Thrusters, which are thrust generators for guided weapons, are required to have a high density to reduce the weight and length of guided weapons because of the increase in the guided weapon range and the limit of the length of the launch platform. In the case of general thrusters, The pattern of the area is as constant as possible. When the combustion area is constant, the pressure in the combustion tube can be kept constant. The pressure inside the combustion chamber can be kept to be lowest when the total reaction time, which is a time integral value of the specific pressure, that is, the thrust, It is advantageous to reduce the weight of the thruster.
In most thrusters, nozzle shrinkage is not perpendicular but inclined more than a certain angle in order to reduce loss of momentum when combustion gas of high temperature and high pressure generated by combustion of propellant escapes through nozzle. If there is a plan to improve the characteristics of the combustor to keep the combustion area constant while using the space of the nozzle shrinkage space in the shape of the conventional monolithic propellant grains and to improve the characteristics of the ignitability during the back ignition while increasing the amount of the propellant charge, The performance of the system can be greatly improved.
SUMMARY OF THE INVENTION The present invention has been made in order to solve the above problems, and it is an object of the present invention to maximize the space between the propellant grains and the igniter by devising the slenderness ratio of the igniter to be longer than the axial length.
It is an object of the present invention to allow the amount of propellant grains to be further charged as compared with the conventional method by devising multiple layers of propellant grains so that the space between the propellant grains and the igniter can be utilized by changing the shape of the igniter.
And an annular propellant grain and a multi-layer annular propellant grain, the igniter including an ignition portion having a small slenderness ratio of a diameter larger than the axial length and a coupling portion connected to the nozzle shrinkage portion.
The space between the igniter and the propellant grain ensured by the shape of the igniter can be used to fill a larger amount of propellant than the monolayer annular propellant grains.

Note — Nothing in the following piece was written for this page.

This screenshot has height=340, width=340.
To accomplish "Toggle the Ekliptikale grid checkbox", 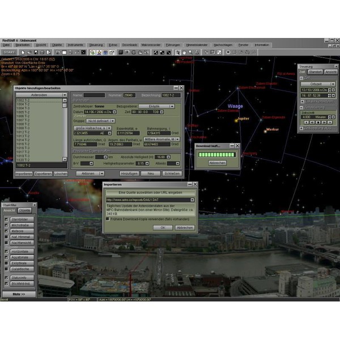I will (6, 264).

The multi-layer annular propellant grains are folded into two or more layers, and the length of each grain is lengthened at a constant rate from the outer diameter of the combustion tube to the axis of the combustion tube.
According to the present invention, the shape of the ignition portion of the igniter provided in the nozzle shrinkage portion is designed in the shape of a slender portion whose diameter is longer than the axial direction, thereby securing a space between the propellant grains and the igniter.
According to the present invention, there is an effect that the amount of propellant grains can be further charged as compared with the conventional method by devising multiple layers of propellant grains so that the space between the propellant grains and the igniter can be utilized.
According to the present invention, by changing the shape of the igniter having a small slenderness ratio and the shape of a multi-layered grain, the flame from the igniter can be uniformly introduced into the center hole and the annular hole of the propellant grains at the same time, And the increase of the initial flame generation area due to the change of the igniter shape, it is possible to achieve the simultaneous ignition performance with better efficiency than the conventional one even if the same igniter amount is used.
BRIEF DESCRIPTION OF THE DRAWINGS Figure 1 is a cross-sectional view of a conventional igniter and grain.
2 is a view showing the shape of a conventional grain.
3 is a view showing a shape of a conventional igniter.
4 is a cross-sectional view of a first embodiment of an igniter and a grain according to the present invention.
5 is a view showing the shape of a grain according to the present invention.
6 is a view showing the shape of an igniter according to the present invention.
7 is a cross-sectional view of a second embodiment of an igniter and grain according to the present invention.
8 is a graph showing a difference in combustion area between grains according to the prior art and the present invention.
BRIEF DESCRIPTION OF THE DRAWINGS The above and other features and advantages of the present invention will become more apparent from the following detailed description of the present invention when taken in conjunction with the accompanying drawings, It will be possible. The present invention is capable of various modifications and various forms, and specific embodiments are illustrated in the drawings and described in detail in the text. It is to be understood, however, that the invention is not intended to be limited to the particular forms disclosed, but on the contrary, is intended to cover all modifications, equivalents, and alternatives falling within the spirit and scope of the invention. The terminology used herein is for the purpose of describing particular embodiments only and is not intended to be limiting of the invention.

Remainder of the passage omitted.